Objectives =
**a.** Can you output the passage on Somalia word for word, from "The Somali people" up to and including "C word’: Clan."?
**b.** Will you return the rows unchanged, from the line with "1113x758 pixels." up to and including the final line of the rows, leaving the pictures out?

Understanding Somalia

Kenya’s restive northern neighbour has more than its fair share of challenges – but this should not be the case. It has the longest coastline on mainland Africa, it sits at a strategic point on global shipping lanes and it seems to have abundant natural resources (if it is ever stable enough for prospectors to go and confirm this).

The Somali people are witty, hard-working and family orientated. They all follow the Sunni form of Islam and speak Somali, along with a few localised dialects. So why is Somalia so divided?

‘The C Word’

The primary reason is what is known as ‘the C word’: Clan.

While Somalis are unified by language and the form of Islam they practise, clan identity is the main element of a Somali’s identity – unless there are non-Somalis present, in which case the Somalis unite under a strong nationalist sentiment. In other circumstances, clan provides both the glue that held the country together through a quarter century of chaos, but also many of Somalia’s current fracture points.

There are four major clans. Size ranked, they are: the Hawiye, who predominate in Mogadishu and the central area; the Darod, who are split between northerly Puntland and southerly Jubbaland; the Issaq or Dir, who predominate in Somaliland; and the Rahanweyn or Digil Mirifle,who predominate in Southwest State, which stretches from Baidoa on the Ethiopian border to the coastal area between Mogadishu and Kismayo.

Element and text location data:
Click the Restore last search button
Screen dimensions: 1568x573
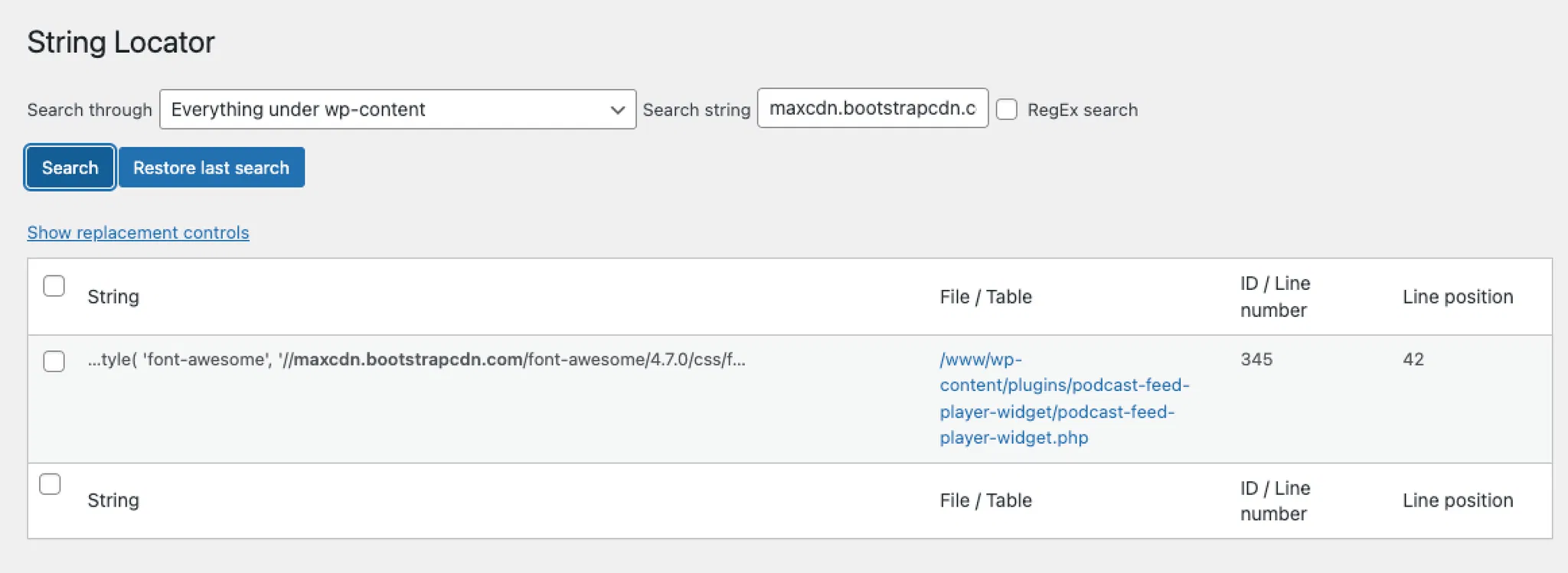[211, 168]
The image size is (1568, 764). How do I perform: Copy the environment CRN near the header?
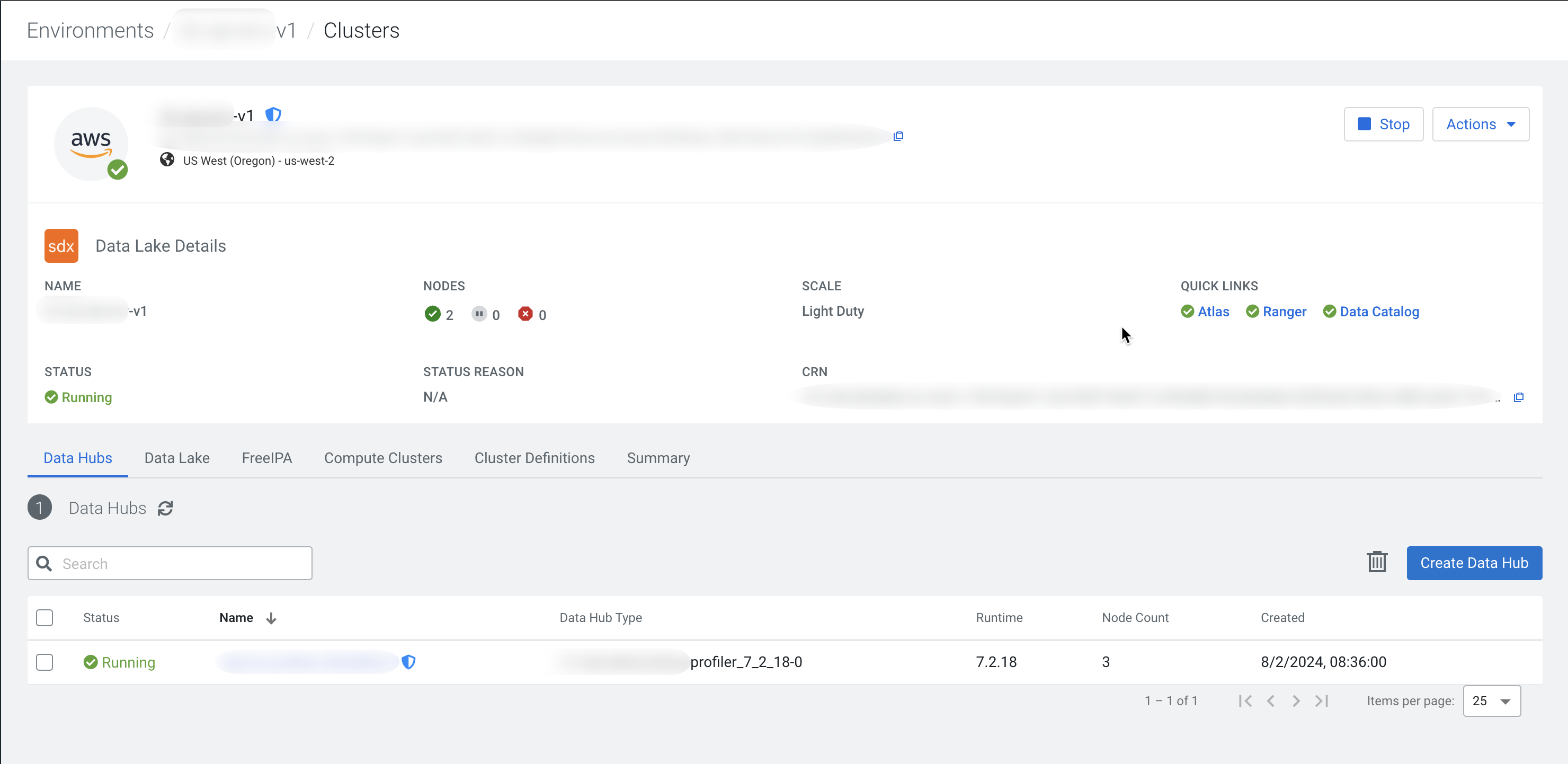(x=898, y=136)
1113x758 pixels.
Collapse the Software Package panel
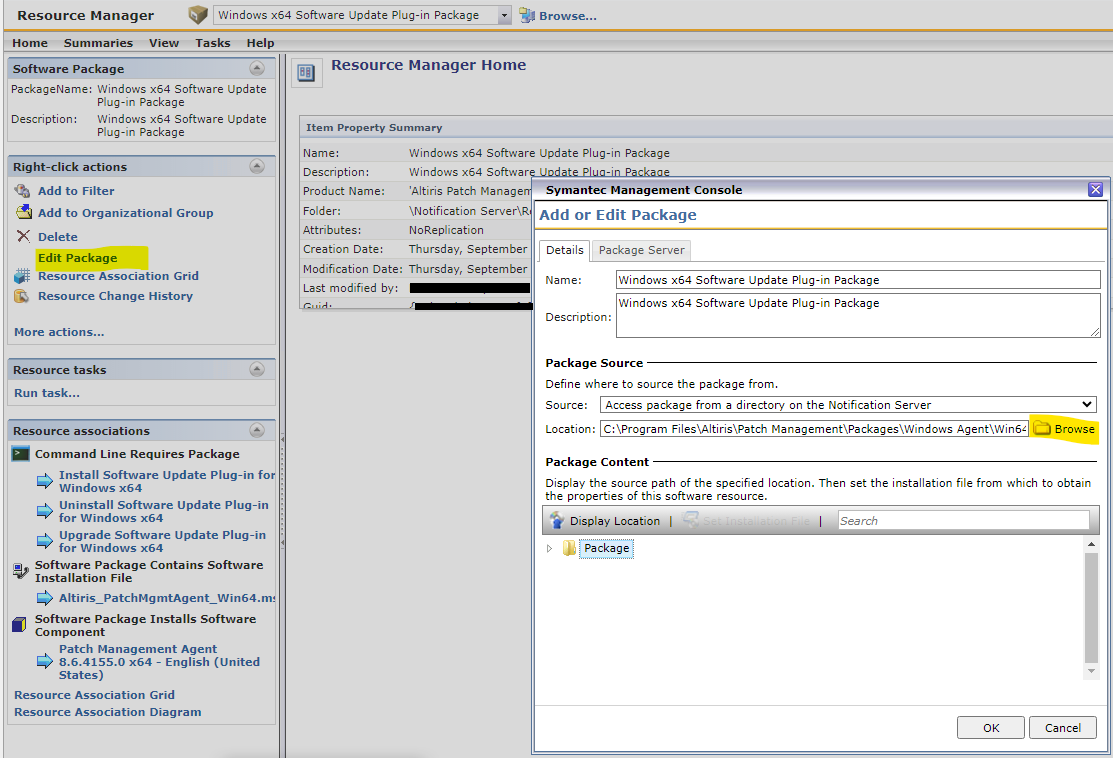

List of solutions =
**a.**
The Somali people are witty, hard-working and family orientated. They all follow the Sunni form of Islam and speak Somali, along with a few localised dialects. So why is Somalia so divided?

‘The C Word’

The primary reason is what is known as ‘the C word’: Clan.

**b.**
1113x758 pixels.
Collapse the Software Package panel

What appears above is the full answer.